━━━ DATA SECTION ━━━

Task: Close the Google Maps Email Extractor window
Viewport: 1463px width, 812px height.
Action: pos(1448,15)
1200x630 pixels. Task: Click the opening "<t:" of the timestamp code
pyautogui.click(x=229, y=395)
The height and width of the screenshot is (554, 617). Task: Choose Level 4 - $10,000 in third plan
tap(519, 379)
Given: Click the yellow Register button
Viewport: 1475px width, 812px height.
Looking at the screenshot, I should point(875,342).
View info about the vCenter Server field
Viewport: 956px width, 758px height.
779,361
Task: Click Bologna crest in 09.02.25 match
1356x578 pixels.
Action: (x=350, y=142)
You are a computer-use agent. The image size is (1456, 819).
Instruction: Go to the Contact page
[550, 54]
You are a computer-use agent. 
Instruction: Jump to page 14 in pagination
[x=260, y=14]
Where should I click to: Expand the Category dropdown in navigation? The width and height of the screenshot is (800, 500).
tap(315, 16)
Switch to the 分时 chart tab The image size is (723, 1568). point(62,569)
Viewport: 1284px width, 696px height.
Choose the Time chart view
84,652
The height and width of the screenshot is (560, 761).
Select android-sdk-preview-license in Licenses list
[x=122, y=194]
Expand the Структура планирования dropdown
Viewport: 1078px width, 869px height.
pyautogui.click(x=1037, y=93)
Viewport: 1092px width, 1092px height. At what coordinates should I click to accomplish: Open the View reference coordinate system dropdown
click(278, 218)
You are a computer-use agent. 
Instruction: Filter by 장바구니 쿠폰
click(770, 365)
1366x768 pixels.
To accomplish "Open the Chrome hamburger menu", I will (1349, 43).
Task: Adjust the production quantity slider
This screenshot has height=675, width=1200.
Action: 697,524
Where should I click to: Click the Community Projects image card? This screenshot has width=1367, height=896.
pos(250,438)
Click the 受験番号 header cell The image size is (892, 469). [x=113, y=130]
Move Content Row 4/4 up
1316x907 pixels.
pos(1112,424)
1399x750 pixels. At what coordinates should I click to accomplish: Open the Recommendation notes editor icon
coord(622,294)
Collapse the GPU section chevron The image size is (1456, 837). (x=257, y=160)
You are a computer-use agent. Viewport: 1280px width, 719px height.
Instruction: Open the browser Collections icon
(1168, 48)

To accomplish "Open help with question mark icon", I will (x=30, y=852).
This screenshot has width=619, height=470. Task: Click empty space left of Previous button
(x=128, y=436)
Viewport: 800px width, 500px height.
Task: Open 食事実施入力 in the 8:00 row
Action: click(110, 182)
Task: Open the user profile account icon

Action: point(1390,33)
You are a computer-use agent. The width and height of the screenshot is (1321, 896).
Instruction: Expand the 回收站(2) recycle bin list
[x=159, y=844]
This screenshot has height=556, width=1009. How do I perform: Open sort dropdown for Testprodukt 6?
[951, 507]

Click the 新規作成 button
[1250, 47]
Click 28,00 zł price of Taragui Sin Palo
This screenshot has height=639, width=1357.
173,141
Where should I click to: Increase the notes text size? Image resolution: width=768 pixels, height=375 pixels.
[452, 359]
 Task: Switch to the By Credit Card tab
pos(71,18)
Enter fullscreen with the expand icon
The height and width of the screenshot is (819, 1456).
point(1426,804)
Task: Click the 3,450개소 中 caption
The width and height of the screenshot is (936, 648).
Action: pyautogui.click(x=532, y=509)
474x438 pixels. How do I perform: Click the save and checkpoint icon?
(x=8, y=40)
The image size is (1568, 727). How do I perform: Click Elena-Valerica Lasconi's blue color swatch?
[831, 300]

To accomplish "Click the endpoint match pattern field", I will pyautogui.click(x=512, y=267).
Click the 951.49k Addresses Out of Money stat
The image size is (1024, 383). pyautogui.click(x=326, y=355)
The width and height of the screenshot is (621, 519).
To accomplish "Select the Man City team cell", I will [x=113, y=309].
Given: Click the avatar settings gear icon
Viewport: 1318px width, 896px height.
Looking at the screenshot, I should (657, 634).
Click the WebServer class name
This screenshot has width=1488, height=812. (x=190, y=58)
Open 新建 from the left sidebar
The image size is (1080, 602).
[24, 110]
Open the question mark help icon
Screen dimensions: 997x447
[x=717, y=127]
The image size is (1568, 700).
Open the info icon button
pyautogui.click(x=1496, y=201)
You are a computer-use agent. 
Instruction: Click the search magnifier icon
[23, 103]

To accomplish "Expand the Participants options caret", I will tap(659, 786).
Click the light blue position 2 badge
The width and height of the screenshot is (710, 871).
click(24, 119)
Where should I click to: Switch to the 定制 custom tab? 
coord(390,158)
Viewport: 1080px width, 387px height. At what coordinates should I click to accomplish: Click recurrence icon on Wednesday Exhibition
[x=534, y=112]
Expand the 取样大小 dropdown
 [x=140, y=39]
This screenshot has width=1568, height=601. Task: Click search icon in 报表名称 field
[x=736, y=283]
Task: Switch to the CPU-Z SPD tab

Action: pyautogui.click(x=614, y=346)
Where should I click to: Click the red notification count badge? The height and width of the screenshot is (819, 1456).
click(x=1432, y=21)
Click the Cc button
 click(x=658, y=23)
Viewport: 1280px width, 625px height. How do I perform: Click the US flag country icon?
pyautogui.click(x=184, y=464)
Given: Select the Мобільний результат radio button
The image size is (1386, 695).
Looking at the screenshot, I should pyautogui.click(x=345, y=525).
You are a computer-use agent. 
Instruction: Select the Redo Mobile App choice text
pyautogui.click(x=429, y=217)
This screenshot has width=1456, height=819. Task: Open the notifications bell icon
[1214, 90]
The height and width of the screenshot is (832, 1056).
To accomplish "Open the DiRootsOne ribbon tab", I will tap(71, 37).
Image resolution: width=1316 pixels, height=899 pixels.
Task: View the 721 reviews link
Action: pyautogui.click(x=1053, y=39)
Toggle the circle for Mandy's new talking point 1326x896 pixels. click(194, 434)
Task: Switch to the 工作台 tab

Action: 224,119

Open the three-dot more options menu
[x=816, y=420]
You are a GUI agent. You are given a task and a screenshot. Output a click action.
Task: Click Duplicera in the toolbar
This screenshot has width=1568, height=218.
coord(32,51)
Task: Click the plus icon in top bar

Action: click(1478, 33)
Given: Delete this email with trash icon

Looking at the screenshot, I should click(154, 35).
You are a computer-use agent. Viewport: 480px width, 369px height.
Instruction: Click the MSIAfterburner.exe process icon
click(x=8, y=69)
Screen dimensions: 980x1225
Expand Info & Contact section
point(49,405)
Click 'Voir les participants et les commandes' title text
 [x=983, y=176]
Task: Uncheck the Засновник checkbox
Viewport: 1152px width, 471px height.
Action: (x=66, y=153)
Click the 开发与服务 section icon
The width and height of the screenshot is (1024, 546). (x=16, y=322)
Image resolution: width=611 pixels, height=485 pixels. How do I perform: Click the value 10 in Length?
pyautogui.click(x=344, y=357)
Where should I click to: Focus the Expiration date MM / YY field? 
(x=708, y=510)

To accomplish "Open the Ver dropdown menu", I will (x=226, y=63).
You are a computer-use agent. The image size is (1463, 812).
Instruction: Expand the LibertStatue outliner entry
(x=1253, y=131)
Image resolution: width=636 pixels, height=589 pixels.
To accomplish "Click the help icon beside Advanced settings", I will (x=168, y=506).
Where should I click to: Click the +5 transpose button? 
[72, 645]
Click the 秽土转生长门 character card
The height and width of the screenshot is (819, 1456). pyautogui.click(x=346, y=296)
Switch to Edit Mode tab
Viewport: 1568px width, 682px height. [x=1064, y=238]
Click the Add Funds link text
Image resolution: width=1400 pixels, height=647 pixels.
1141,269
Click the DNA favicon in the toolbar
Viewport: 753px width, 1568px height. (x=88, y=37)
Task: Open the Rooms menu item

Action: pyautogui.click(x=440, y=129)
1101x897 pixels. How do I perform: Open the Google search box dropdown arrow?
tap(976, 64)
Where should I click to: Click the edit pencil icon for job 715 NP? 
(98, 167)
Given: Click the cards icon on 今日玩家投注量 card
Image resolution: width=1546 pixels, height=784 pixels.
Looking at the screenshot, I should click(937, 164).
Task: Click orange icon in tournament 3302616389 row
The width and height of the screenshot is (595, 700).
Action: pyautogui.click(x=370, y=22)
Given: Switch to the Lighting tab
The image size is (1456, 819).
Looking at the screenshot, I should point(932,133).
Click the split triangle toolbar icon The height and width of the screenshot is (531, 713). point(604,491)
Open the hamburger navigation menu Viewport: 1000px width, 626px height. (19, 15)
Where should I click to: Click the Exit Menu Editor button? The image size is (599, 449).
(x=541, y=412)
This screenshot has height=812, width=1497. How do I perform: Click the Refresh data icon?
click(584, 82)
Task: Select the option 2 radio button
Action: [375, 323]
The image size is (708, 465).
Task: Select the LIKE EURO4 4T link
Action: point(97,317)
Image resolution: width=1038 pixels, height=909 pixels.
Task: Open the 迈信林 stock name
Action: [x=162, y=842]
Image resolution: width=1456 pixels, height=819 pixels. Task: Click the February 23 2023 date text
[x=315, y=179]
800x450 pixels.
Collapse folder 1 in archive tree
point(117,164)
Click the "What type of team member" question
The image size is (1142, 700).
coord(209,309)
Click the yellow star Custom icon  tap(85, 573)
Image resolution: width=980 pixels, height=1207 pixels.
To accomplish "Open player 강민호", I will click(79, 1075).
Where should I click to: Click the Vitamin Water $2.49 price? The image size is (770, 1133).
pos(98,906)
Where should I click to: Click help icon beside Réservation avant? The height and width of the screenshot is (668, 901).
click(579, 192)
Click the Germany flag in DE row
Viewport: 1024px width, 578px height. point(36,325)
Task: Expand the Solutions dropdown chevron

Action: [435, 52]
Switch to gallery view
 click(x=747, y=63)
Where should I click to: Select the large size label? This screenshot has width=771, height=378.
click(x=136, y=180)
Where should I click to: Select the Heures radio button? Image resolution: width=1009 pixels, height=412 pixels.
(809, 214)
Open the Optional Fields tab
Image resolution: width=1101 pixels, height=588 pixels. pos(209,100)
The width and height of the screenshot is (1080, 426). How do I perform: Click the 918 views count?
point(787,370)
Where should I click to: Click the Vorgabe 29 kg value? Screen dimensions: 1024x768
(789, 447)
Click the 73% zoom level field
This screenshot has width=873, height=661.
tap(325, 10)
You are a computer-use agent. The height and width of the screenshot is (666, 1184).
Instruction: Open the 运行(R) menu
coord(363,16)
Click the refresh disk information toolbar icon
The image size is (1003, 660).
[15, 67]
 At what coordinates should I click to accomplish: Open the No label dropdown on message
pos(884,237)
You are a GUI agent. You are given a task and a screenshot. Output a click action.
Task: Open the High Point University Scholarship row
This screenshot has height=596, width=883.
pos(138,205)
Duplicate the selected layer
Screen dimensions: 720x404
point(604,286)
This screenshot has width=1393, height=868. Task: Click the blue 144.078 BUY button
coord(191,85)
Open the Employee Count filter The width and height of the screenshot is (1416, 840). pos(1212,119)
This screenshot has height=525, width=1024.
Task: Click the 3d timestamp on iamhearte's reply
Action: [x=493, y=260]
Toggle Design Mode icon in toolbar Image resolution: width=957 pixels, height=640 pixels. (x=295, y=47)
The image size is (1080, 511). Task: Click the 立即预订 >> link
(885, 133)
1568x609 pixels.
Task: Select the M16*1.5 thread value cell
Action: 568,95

━━━

EXERCISE DIRECTIONS » Please give the records again from the line with "You are a computer-use agent. Viewport: 1280px" to the line with "will (x=30, y=852).", switching "Collections" to "Favorites" and leaving all else unchanged.

SOLUTION FOR THIS TASK »
You are a computer-use agent. Viewport: 1280px width, 719px height.
Instruction: Open the browser Favorites icon
(1168, 48)

To accomplish "Open help with question mark icon", I will (x=30, y=852).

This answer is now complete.